··· DOCUMENT ···
9-12 Leader: "I'm Not a Public Speaker" -- Then Sit Down

...and come back when you're ready to lead the revolution.

Local 9-12 Project organizer Jason Bjorklund and I had a good visit last night... well, as good a visit as two guys can have at a public event where there are lots of friends and neighbors to meet and greet. We had a civil and wide-ranging conversation over supper, as I did with a number of other attendees. I heard Jason's sincere concern for his country, his frustration with the faltering economy, and his genuine desire for learning. He admits he listens to "more talk radio than is healthy" while he's driving truck, but he stays away from TV and is hitting the books, and that's cool.

When Jason took the floor at last night's Madison Glenn Beck fan club picnic, he (along with audience members) made a number of political statements, some of which I agreed with, some of which I didn't. So maybe you, dear readers, will find it odd that the one thing Jason said last night that rankled me most was not some spouting of paranoid Glenn Beckian nuttiness (actually pretty rare last night), but a personal evaluation. More than once, Jason Bjorklund told his audience, "I'm not a public speaker."

Jason's performance last night supported his claim: unscripted when it should have been, unfocused, lacking a unifying theme, with one unproductive detour (something about Left, Right, a triangle, and a cross) to an otherwise unused white board. But my beef isn't with a bad speech. I'm a speech teacher: I see bad speeches all the time. I stick around and try to help those speakers get better.

My beef is with a public speaker saying he's not a public speaker. I hear local candidates say something like this regularly: "I'm not a public speaker," they mutter aw-shucksily, while asking me to elect them to represent my interests in the courthouse or the Capitol. Such speakers are saying they lack an essential skill for leading public discourse.

So when's the last time you went to a job interview and said, "You know, I'm not really good at this kind of job"?

When's the last time you started a business and told your potential investors and customers you're not really good at handling money or delivering services?
···
#### [REQUIREMENT A]
In the post about the 9-12 leader, what does Jason Bjorklund say he listens to "more than is healthy" while driving truck?
#### [REQUIREMENT B]
Rewrite the post about the 9-12 leader from "My beef is with" to "or delivering services?", putting "city hall" in place of "courthouse".
#### [REQUIREMENT C]
Carry on writing the post about the 9-12 leader who says he is not a public speaker, starting after its last sentence.
··· MATERIAL PROVIDED ···
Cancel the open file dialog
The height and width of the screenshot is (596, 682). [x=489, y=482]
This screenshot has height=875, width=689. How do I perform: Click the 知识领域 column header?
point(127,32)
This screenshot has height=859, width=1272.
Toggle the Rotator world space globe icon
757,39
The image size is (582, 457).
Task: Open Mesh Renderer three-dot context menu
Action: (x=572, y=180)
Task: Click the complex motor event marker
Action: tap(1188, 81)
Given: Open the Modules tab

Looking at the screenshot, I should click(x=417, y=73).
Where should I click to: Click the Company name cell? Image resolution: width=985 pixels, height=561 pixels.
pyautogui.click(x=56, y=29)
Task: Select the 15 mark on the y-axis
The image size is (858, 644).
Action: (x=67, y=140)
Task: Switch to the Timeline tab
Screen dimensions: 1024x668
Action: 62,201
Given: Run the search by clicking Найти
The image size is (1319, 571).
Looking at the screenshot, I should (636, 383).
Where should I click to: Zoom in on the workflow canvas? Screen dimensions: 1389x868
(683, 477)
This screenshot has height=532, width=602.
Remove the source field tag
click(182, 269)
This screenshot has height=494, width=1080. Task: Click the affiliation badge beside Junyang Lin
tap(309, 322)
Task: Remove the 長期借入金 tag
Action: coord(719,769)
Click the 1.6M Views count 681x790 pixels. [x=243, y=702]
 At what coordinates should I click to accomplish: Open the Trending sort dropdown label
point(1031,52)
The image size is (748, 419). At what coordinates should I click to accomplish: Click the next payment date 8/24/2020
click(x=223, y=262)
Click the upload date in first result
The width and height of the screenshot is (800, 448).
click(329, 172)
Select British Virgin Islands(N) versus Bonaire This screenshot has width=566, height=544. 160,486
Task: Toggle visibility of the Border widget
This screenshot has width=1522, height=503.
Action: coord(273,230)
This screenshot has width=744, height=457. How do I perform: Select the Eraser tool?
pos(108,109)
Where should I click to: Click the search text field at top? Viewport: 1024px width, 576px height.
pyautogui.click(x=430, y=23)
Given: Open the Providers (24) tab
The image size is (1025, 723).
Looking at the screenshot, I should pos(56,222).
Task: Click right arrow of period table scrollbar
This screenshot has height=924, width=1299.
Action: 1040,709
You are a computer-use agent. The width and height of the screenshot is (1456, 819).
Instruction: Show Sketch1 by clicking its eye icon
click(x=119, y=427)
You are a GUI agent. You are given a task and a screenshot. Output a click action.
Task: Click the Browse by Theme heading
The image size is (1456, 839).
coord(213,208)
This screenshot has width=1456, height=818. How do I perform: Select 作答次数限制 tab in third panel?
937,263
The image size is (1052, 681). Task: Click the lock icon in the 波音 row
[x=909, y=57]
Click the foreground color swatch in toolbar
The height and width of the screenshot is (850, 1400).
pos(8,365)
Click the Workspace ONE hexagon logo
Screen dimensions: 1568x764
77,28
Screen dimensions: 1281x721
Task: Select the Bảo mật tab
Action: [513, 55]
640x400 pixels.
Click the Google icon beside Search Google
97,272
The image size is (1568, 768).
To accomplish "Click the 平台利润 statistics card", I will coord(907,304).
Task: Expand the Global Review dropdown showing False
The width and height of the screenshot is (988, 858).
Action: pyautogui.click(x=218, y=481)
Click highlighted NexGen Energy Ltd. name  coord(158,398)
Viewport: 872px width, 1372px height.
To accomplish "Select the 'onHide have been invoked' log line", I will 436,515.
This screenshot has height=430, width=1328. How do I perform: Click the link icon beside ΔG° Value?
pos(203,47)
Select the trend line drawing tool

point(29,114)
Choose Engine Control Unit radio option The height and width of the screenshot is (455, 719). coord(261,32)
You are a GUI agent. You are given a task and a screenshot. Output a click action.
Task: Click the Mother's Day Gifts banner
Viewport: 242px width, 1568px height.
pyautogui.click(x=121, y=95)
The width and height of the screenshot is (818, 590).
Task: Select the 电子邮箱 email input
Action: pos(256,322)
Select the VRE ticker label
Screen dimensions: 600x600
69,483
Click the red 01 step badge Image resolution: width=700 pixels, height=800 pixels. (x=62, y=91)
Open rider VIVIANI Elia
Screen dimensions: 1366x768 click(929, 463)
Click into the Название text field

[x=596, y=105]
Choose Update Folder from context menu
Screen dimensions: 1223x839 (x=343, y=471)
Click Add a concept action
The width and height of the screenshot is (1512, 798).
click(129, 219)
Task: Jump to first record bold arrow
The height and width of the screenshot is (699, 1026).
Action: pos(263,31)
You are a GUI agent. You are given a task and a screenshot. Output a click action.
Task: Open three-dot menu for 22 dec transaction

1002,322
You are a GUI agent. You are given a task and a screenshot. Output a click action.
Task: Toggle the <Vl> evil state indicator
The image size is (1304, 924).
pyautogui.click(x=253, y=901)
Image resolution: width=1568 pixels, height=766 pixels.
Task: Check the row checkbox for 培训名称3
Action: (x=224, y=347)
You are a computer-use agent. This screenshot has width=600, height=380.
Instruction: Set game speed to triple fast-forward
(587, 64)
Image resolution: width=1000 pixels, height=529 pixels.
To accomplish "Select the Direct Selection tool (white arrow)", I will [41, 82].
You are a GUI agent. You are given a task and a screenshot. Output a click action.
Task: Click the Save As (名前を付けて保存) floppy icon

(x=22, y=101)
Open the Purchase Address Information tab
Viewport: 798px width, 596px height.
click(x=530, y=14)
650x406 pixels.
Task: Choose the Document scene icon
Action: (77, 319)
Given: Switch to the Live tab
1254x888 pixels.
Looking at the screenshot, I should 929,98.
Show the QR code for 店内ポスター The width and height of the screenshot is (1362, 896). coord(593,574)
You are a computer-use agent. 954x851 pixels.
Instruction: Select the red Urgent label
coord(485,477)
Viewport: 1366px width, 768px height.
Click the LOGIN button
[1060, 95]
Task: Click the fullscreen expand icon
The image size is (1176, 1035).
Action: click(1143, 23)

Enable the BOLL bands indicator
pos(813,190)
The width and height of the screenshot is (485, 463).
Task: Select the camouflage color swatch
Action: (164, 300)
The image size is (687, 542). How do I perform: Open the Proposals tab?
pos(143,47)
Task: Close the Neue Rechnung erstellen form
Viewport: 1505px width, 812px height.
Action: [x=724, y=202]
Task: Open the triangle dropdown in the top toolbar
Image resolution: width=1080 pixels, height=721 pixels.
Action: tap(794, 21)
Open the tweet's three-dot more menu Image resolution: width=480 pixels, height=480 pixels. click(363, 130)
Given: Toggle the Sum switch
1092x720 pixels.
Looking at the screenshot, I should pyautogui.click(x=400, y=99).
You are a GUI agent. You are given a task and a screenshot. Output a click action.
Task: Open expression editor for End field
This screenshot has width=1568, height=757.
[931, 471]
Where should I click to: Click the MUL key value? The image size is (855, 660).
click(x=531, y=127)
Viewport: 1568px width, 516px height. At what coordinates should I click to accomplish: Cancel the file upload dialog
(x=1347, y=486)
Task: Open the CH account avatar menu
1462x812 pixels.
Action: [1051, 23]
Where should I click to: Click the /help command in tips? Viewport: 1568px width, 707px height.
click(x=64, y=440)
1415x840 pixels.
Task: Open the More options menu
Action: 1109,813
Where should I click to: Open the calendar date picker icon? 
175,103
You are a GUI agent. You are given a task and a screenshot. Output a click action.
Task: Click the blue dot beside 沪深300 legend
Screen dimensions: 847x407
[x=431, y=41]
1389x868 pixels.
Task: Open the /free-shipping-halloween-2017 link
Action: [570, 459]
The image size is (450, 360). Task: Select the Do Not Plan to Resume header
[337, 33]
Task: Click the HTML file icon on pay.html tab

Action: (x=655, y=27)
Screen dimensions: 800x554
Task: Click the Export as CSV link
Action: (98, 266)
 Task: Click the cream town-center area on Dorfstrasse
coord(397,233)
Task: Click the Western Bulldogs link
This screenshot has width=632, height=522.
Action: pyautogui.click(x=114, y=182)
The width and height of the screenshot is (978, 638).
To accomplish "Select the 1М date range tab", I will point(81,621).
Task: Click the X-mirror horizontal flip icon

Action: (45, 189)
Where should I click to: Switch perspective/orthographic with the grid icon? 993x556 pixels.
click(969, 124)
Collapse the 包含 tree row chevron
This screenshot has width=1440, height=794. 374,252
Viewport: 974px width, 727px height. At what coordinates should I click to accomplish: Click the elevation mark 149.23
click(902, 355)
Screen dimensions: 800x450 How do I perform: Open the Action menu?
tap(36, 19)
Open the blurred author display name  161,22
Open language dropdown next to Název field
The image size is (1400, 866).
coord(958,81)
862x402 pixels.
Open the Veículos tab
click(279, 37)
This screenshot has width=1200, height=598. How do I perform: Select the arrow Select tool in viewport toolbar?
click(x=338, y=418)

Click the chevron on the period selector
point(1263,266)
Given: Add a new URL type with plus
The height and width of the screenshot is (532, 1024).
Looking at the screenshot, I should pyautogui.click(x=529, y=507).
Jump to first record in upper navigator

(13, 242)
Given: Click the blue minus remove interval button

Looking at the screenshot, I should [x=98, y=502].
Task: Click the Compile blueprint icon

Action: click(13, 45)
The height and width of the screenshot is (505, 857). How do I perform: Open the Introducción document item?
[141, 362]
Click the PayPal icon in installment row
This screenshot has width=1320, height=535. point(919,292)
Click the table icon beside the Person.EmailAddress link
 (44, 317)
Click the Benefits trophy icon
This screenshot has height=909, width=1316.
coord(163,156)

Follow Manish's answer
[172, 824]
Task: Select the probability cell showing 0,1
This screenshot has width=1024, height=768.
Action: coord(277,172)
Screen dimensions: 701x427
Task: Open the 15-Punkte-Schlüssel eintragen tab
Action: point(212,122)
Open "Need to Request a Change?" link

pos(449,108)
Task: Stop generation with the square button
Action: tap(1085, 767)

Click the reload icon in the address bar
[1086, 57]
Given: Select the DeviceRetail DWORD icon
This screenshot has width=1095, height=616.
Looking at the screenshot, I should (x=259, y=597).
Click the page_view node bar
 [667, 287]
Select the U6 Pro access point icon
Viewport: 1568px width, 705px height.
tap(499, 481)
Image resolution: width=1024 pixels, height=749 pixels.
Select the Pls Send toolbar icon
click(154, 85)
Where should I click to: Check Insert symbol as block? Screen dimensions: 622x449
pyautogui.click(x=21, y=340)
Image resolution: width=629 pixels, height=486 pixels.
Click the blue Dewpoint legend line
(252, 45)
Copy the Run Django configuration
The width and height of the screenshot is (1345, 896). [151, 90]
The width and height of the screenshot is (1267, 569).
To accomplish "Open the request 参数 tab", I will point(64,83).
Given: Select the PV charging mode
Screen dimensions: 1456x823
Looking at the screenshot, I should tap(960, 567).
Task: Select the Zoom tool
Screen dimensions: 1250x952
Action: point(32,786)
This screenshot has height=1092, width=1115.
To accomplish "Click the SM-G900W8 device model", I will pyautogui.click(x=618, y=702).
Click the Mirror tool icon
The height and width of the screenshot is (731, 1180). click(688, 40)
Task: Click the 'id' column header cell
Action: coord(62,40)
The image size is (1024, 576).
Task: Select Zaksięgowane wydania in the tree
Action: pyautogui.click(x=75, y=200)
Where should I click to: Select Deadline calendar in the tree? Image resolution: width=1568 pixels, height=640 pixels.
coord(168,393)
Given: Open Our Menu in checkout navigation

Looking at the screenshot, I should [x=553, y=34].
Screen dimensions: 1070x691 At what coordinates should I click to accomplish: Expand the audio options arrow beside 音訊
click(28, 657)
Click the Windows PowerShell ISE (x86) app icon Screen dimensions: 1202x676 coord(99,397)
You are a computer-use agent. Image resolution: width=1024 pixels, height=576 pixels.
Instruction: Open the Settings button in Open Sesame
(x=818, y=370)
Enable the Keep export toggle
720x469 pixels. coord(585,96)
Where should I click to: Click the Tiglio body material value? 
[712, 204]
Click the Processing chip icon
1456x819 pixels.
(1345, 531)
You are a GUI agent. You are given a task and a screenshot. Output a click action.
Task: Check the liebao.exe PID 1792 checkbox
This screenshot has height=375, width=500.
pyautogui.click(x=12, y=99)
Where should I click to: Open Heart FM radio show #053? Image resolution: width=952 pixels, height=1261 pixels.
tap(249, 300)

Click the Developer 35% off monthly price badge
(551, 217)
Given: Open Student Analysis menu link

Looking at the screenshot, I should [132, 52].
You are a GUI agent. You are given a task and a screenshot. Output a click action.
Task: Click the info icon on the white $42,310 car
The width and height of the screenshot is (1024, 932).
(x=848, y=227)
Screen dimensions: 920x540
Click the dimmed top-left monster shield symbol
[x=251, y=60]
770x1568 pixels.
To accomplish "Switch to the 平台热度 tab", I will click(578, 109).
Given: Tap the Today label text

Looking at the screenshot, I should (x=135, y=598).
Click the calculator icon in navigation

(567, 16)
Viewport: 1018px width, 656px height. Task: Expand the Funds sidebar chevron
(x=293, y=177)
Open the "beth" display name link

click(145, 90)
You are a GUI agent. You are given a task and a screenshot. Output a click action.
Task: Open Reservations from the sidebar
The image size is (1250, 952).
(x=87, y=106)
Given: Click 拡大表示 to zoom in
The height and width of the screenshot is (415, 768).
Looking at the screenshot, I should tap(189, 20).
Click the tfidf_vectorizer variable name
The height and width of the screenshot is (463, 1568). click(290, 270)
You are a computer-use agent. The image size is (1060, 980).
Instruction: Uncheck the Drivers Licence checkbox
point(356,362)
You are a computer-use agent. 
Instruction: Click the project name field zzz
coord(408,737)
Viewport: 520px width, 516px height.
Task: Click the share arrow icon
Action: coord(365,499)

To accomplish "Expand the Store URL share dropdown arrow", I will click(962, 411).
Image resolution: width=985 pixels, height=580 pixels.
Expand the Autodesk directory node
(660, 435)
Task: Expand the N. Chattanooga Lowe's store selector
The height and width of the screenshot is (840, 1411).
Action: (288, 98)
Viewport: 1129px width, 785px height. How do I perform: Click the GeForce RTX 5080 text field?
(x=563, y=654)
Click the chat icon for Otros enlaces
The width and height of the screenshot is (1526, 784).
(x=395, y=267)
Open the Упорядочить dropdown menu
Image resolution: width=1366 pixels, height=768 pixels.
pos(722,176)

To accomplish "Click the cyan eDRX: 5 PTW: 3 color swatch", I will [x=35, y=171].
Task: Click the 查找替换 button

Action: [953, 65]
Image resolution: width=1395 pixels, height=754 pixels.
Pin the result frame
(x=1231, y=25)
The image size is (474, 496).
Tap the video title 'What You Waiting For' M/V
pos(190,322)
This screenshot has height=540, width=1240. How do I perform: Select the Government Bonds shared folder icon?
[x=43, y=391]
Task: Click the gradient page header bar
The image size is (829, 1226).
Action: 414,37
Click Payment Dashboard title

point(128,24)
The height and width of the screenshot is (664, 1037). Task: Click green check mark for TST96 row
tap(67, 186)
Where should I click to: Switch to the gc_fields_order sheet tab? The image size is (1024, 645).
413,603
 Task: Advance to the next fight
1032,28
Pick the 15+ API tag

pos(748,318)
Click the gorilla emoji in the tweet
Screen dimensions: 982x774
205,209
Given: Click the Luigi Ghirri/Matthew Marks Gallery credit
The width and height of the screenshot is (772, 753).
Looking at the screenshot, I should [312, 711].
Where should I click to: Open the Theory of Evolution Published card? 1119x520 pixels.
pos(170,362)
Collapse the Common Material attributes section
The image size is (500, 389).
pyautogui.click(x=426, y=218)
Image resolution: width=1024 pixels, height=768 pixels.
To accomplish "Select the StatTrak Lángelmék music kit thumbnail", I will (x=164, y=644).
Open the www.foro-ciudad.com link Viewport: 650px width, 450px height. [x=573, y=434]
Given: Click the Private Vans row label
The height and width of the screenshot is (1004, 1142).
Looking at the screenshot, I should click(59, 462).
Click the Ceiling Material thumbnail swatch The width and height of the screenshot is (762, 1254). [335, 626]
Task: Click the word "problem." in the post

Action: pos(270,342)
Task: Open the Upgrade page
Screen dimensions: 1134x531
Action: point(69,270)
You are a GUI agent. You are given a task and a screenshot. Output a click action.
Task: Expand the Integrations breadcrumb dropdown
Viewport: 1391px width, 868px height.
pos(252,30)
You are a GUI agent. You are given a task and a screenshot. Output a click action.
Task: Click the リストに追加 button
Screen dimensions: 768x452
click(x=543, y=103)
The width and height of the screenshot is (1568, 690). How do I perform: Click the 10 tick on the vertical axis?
···
#### [EXERCISE OUTPUT A]
Talk radio.

#### [EXERCISE OUTPUT B]
My beef is with a public speaker saying he's not a public speaker. I hear local candidates say something like this regularly: "I'm not a public speaker," they mutter aw-shucksily, while asking me to elect them to represent my interests in the city hall or the Capitol. Such speakers are saying they lack an essential skill for leading public discourse.

So when's the last time you went to a job interview and said, "You know, I'm not really good at this kind of job"?

When's the last time you started a business and told your potential investors and customers you're not really good at handling money or delivering services?

#### [EXERCISE OUTPUT C]
When's the last time you heard a fireman hop in the truck and tell his colleagues, "Gee, fellas, I'm rather clumsy with ladders and hoses"?

When's the last time you heard a blogger build readership by saying, "I'm not really an interesting writer"?

Jason, you are engaged in political activity. You're not running for office, but you are attempting to lead and promote political discourse and action. You need to be a public speaker. A public speaker prepares, practices, and speaks with clearly defined purpose. A public speaker gets to the point, explains things clearly, leads the discussion, and moves people to useful action. That's leadership. That's what you're trying to do.

And against all the skilled orators of the established powers, the political parties, the media, the corporations, etc., who also have at their disposal the enormous power of money and institutional inertia, good public speaking may be the only tool you can leverage to win converts to your cause. You must be a public speaker!

Being a public speaker does not mean aping Glenn Beck's tearful tirades, much less parroting the catch phrases. I heard a number of folks at last night's picnic who sounded more interested in what I call singing in the shower: issuing their best imitation of their favorite smattering of lines from talk radio, but not developing a specific point further into a full argument or plan for practical action in the context of complicated political realities. I used to do a lot of that "singing" myself when I thought Rush Limbaugh was cool.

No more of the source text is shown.